■ **Written request A**
In the interview about pitching below, what win-loss record did the speaker have when the season ended on September 1st?

■ **Text block**
******************************

Q: If you hadn’t quit that job, would you have ever played pro ball?

A: If they had given me the apprenticeship then I would’ve stayed there.

Q: What makes you want to stay there instead of going to Spring Training with the White Sox?

A: Well, I was past twenty-five. And back then, by thirty or thirty-five everybody was quitting. And I just figured that it wouldn’t work out.

Mr. Dick Stockham called me at my mother and daddy’s house and told me that if I’d come back then they’d change my job and give me an apprenticeship, but I said, No, Mr. Stockham, I’ve quit. But I would like to make one request, and he said, What’s that? And I said, I would like to pitch for you until we play Acipco. I’d like to beat Acipco, and then I’ll quit. He said, You can stay as long as you want and pitch as much as you can.

I pitched against Acipco on a Saturday, seven or eight innings, and beat them, and the next Wednesday, I believe it was, I got a call from south Alabama. And it was a fellow who had quit Stockham and had started selling and south Alabama was his territory. I forget now what he was selling. But he called and told me that Geneva, Alabama had a ballclub and why I didn’t come down there and try out. This was in the Alabama State League. He said, Come on down. They’ll pay your way. Well, I put all my fishing equipment in, put the boat motor in the car, and took off down there expecting them to pay my expenses and I figured I’d just drive on to Florida and do some fishing. And I got down there and they were playing ball in Greenville and the vice president of the club and his wife took me over there. Well, the next morning they worked out so I went out and threw about four or five pitches for batting practice, and the manager called time and came in there and said, Are you ready to sign? He asked me what I wanted. And I told him. He said, Well, let me go talk to New Orleans, so they signed me and that night I relief pitched four innings of hitless ball.

Anyway, I signed June the 3rd and the season was over September the 1st and I had twenty wins and five losses. And I told the manager, Chuck Holly, I said, Now Chuck, I’ve been in the Marine Corps four years and I’m grown man. Now if you want me to pitch, just ask me, and if I think I’m able I’ll pitch.

******************************

■ **Data provided**

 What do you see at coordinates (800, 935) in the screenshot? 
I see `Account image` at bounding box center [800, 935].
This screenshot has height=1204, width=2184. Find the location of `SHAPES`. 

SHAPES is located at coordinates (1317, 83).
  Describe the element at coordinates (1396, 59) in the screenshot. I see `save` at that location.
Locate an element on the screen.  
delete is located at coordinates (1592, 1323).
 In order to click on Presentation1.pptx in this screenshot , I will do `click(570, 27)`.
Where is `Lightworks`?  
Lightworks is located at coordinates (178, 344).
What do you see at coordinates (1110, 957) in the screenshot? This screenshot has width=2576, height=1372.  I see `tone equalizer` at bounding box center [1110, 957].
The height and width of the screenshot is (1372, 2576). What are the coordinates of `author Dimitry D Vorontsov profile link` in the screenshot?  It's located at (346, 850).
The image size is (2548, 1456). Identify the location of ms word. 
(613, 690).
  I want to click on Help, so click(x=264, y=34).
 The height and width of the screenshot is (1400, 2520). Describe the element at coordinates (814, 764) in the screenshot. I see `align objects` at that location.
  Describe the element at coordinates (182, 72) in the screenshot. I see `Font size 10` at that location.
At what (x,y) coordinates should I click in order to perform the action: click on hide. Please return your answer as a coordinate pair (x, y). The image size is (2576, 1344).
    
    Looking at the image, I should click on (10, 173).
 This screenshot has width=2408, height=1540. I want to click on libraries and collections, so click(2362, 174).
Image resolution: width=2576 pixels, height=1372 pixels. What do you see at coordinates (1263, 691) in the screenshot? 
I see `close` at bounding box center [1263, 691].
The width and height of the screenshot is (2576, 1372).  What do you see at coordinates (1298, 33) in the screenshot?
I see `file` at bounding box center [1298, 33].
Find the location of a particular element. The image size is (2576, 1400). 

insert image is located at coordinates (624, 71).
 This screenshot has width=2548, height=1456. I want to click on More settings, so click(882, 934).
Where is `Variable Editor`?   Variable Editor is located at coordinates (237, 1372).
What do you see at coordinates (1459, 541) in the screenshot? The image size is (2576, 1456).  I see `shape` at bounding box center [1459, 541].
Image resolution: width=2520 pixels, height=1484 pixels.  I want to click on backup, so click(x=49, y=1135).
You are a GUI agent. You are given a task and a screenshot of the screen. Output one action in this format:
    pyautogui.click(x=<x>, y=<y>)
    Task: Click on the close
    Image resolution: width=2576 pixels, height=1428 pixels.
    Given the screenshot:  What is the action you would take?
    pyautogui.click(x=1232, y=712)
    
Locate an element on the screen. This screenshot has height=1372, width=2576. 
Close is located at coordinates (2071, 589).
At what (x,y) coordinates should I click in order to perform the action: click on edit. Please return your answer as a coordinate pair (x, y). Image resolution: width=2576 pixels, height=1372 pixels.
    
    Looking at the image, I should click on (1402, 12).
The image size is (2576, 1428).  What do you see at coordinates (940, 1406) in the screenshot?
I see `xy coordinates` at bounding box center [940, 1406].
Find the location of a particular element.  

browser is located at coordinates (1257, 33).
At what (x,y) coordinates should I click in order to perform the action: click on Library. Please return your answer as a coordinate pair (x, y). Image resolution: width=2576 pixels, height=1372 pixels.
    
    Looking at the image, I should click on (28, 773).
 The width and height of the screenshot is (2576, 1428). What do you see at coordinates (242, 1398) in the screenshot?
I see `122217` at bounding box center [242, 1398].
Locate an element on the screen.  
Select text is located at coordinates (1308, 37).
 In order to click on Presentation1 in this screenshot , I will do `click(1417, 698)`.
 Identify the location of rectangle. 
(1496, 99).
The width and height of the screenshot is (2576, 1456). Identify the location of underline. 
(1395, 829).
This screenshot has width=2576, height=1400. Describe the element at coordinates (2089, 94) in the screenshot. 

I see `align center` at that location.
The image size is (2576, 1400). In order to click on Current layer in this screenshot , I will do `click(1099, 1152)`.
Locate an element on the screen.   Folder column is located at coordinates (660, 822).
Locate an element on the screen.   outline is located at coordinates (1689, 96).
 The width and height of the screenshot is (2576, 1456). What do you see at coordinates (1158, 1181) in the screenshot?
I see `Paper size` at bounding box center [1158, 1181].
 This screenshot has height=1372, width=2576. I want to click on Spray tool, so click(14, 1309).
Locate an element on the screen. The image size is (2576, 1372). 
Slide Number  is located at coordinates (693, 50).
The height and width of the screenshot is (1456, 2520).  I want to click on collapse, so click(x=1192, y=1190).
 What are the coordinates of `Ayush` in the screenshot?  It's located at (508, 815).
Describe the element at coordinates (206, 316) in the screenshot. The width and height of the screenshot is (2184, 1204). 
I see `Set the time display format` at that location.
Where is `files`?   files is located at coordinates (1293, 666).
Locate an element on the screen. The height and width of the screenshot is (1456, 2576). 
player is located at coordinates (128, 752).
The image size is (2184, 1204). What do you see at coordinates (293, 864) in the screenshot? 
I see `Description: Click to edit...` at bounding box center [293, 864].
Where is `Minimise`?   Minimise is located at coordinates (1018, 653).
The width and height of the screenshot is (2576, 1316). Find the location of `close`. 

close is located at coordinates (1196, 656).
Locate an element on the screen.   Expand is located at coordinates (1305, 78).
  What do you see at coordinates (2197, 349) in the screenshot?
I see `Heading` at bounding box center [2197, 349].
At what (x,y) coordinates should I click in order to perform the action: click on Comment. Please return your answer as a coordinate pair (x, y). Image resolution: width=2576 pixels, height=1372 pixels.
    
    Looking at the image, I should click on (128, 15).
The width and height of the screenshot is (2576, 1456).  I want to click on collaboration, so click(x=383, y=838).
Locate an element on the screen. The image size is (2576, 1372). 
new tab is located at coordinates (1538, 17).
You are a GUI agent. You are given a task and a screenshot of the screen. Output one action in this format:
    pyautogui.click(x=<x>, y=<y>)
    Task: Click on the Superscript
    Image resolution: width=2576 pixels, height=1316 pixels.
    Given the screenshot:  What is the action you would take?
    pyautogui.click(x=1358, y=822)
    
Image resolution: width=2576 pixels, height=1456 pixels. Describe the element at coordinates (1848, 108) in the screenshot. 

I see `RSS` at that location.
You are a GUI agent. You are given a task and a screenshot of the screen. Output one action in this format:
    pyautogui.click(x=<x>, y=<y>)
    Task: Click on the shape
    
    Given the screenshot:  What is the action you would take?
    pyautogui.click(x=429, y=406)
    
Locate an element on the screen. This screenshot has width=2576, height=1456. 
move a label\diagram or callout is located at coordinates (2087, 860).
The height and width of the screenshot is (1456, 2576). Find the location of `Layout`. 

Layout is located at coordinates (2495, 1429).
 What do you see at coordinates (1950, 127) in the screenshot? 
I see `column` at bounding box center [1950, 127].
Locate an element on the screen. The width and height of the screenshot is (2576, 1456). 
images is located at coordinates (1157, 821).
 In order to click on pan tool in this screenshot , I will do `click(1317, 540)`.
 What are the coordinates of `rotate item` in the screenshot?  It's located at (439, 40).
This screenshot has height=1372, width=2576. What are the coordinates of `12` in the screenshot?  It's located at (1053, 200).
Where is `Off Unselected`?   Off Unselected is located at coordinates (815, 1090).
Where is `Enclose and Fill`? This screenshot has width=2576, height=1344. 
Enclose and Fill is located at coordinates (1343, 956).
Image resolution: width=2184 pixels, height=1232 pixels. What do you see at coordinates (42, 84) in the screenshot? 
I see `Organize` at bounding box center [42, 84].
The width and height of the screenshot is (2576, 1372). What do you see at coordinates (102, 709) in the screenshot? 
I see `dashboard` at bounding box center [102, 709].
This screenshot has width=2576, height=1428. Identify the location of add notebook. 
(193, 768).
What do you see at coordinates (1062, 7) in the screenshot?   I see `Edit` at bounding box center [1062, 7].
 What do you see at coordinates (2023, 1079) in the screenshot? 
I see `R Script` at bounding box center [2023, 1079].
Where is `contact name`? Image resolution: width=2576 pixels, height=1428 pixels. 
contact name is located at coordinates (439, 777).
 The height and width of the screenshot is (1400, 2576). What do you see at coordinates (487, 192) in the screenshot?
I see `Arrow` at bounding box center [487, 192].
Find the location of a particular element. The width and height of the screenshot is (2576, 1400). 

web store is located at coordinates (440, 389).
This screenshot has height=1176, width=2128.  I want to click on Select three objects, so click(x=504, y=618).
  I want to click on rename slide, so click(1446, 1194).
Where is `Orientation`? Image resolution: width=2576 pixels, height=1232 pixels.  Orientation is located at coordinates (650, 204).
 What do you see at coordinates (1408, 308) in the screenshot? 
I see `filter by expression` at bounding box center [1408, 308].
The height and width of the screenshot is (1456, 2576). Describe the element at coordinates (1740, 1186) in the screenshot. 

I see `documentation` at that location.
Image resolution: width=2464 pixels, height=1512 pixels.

******************************

■ **Written request B**
Retype the rows above, starting with the line that contains "The height and width of the screenshot is (1456, 2576). Find" and going on through the line that contains "center [1950, 127].".

■ **Worked solution A**
Twenty wins and five losses.

■ **Worked solution B**
The height and width of the screenshot is (1456, 2576). Find the location of `Layout`. 

Layout is located at coordinates (2495, 1429).
 What do you see at coordinates (1950, 127) in the screenshot? 
I see `column` at bounding box center [1950, 127].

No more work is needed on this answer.